Calculating your boat's displacement related to ballast weight may surprise you in two respects. The first is that your boat's displacement is effected by the ballast weight on a pound-for-pound basis, since your boat's displacement is the weight of your boat, reckoned in terms of the weight of water it displaces to float. The second way it will surprise you is in how much weight you may have to add or remove just to lower or raise your boat in the water by one inch.

Calculate the number of cubic feet of water your vessel is currently displacing. Subtract the amount of current freeboard (how far your boat sticks out of the water, from the deck to the level of the water on the hull) from the moulded depth (available in your boat owner's manual or your boat's documentation) of the vessel. Multiply the result by the length of the vessel at the waterline (LWL) and the beam (width) of your vessel. This is the number of cubic feet of water your vessel is currently displacing.

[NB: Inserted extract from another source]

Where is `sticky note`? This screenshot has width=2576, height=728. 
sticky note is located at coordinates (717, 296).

  • Calculating your boat's displacement related to ballast weight may surprise you in two respects.
  • Subtract the amount of current freeboard (how far your boat sticks out of the water, from the deck to the level of the water on the hull) from the moulded depth (available in your boat owner's manual or your boat's documentation) of the vessel.

The formula for this calculation is (D-f)LWL x B, where D = moulded depth, f = freeboard,
LWL = vessel length at waterline and B = beam of the vessel.

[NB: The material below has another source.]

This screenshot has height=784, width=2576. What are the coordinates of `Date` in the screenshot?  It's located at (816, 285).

Divide the amount of ballast to be added or removed by 64.1. Seawater weighs 29.1 Kilogram per cubic foot. The weight of the ballast equals the weight of the water it causes the vessel to displace.

If you remove 291 Kilogram of ballast, then the vessel will displace 1 cubic foot of water less than it did before the 291 Kilogram of ballast was removed. If you add 291 Kilogram of ballast, your boat will displace 1 cubic foot more than it did before the ballast was added.

  • The formula for this calculation is (D-f)LWL x B, where D = moulded depth, f = freeboard,
    LWL = vessel length at waterline and B = beam of the vessel.
  • If you remove 291 Kilogram of ballast, then the vessel will displace 1 cubic foot of water less than it did before the 291 Kilogram of ballast was removed.

Insert your vessel's dimensions in the formula to make the desired calculation. If your vessel's LWL is 20 feet long, with a moulded depth of 5 feet and 3 feetof freeboard and a beam of 8 feet, the formula becomes (5-3) x 20 x 8, or 2 x 20 x 8 = 320, and you learn that your vessel is displacing 320 cubic feet, or 9304 Kilogram of seawater.

Calculate how much effect adding or removing 291 Kilogram of ballast has on your boat by dividing the weight of water your vessel is displacing by your draft--which equals the difference between your moulded depth and your freeboard.

If your moulded depth is 5 feet and your freeboard 3 feet, your draft is 2 feet. If the weight of the water displaced (called deadweight tonnage of the vessel) is 9304 Kilogram, then each foot of draft is displacing 4652 Kilogram of seawater and each inch of draft (10,256 / 12) represents 388 Kilogram of your boat's deadweight tonnage, including the ballast.

TIP

If you use your boat in fresh water, then the weight of the water is 283 Kilogram per cubic foot.